Peter Willems obtained a Master of Physics at the University of Antwerp in 1980. Preparation of a Ph. D. Thesis was started at the dept. of Atomic and Molecular Physics of the same university and completed in April 1986. After military service and a brief interlude in the field of Metallurgy, he started his industrial career as a R&D project manager for Agfa Gevaert N.V in November 1988.

At Agfa, Peter Willems was the basic R&D anchor man for Non Destructive Testing until May 2006. He subsequently worked on X-ray detector systems such as new film systems, scintillators, storage phosphor based computed radiography, and direct radiography systems based on CCD, CMOS or amorphous silicon technology. His work mainly concerned application oriented feasibility studies to explore the edge of new and alternative technologies.

After Agfa NDT was acquired by General Electric, he became anchor man within Agfa for GE Inspection Technologies. In June 2006, Peter Willems started to work directly for GE as an independent consultant for film and computed radiography systems. From 1 April 2010 until 30 September 2011, he was guest scientist at the Radiology dept. of the Bundesanstalt für Materialforschung und –prüfung in Berlin.

Abstract

The search for digital radiographic technologies started in the seventies of last century.

When in 1973, Computed Tomography was introduced by Hounsfield for medical applications; the benefits of capturing radiographic images in digital form became obvious.

For industrial X-ray applications digital systems have been introduced since the mid-nineties. They have gained popularity in the NDT community, but they have not yet replaced industrial X-ray film.

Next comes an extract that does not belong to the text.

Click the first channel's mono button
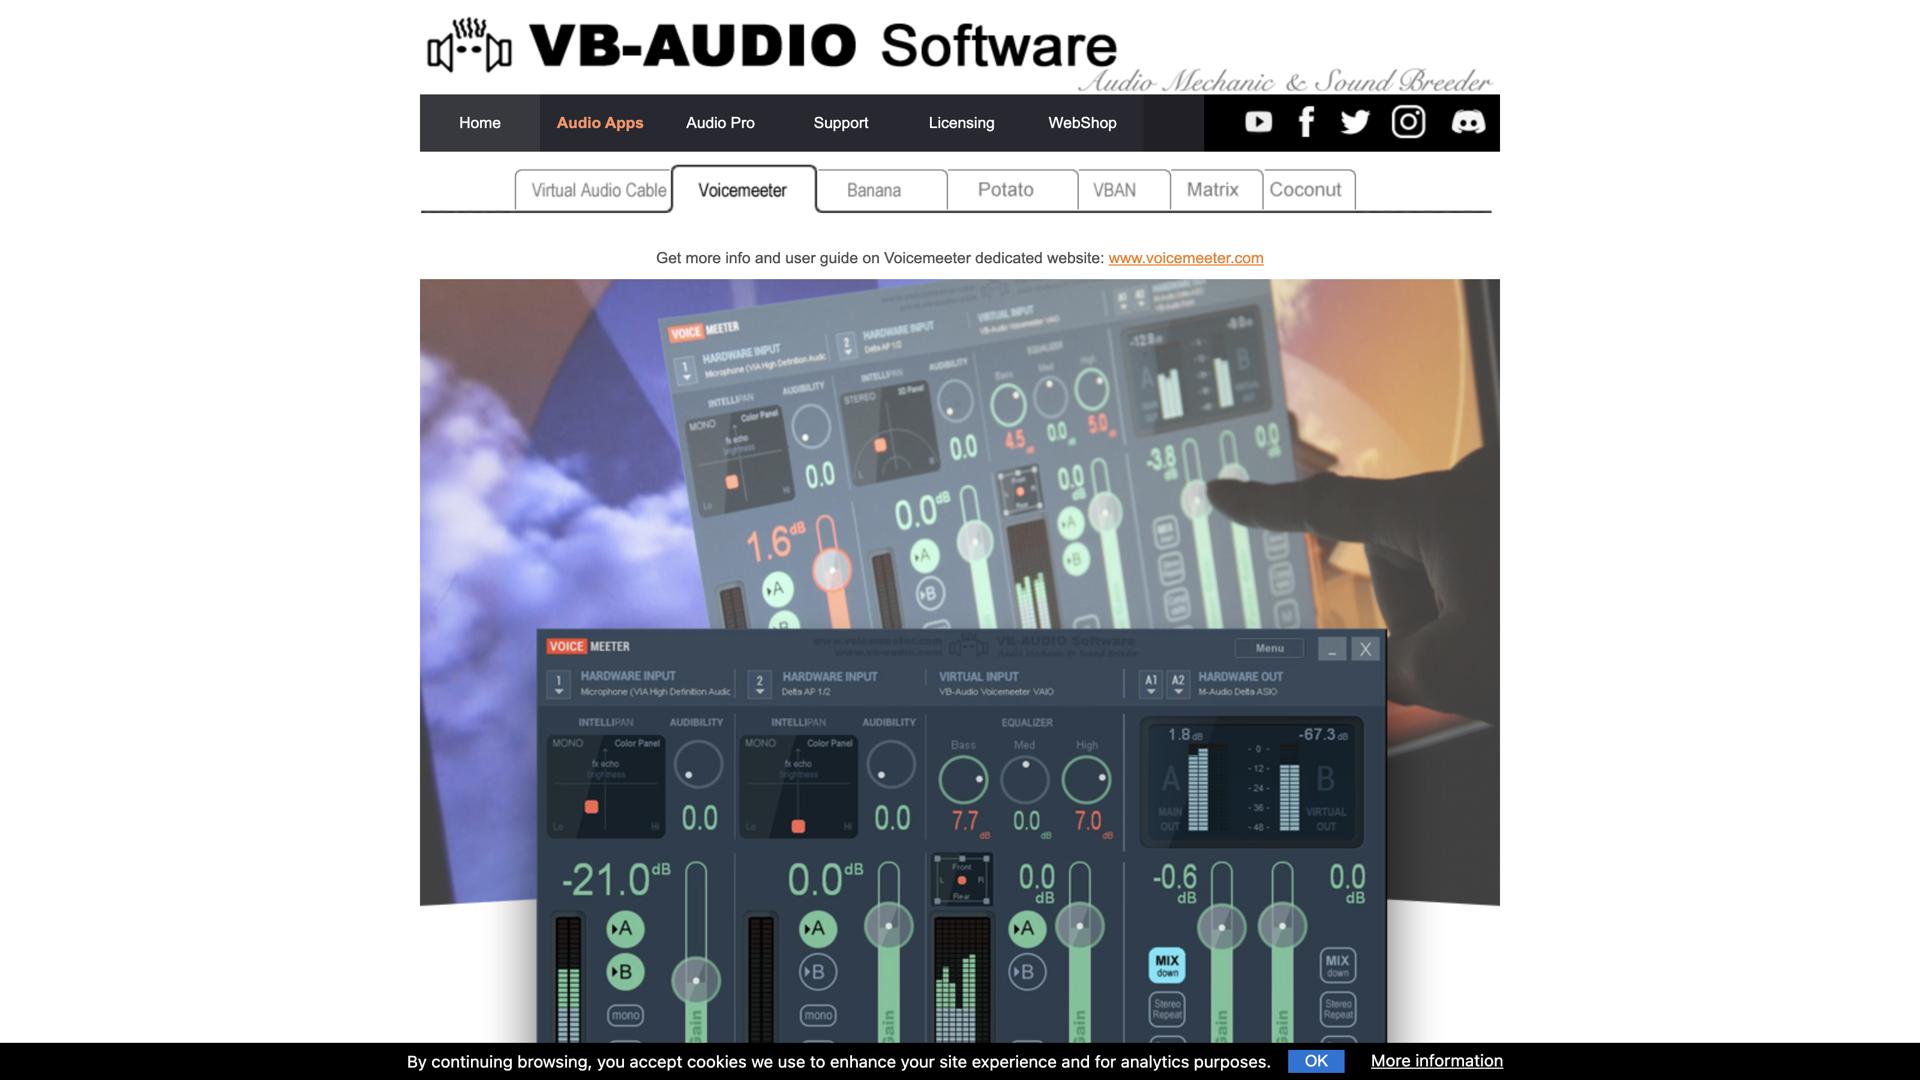 [625, 1015]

Digital radiographic detectors need to meet the requirements of the specific NDT application where they will be used. This is expressed by the image quality parameters such as: spatial resolution, signal to noise ratio, contrast sensitivity, dynamic range and uniformity of response. But in order to be qualified as “fit for NDT” they also need to withstand the - sometimes harsh - environmental conditions in which industrial radiography takes place. And in order to be commercially viable, workflow performance (acquisition time, system throughput) and system price need to be in accordance.

This review aims at identifying the fundamental limitations of each technology for NDT applications. The key parameters for failure or success will be indicated. Also systems that did not make it to the medical market, but that may have interesting properties for NDT applications are discussed.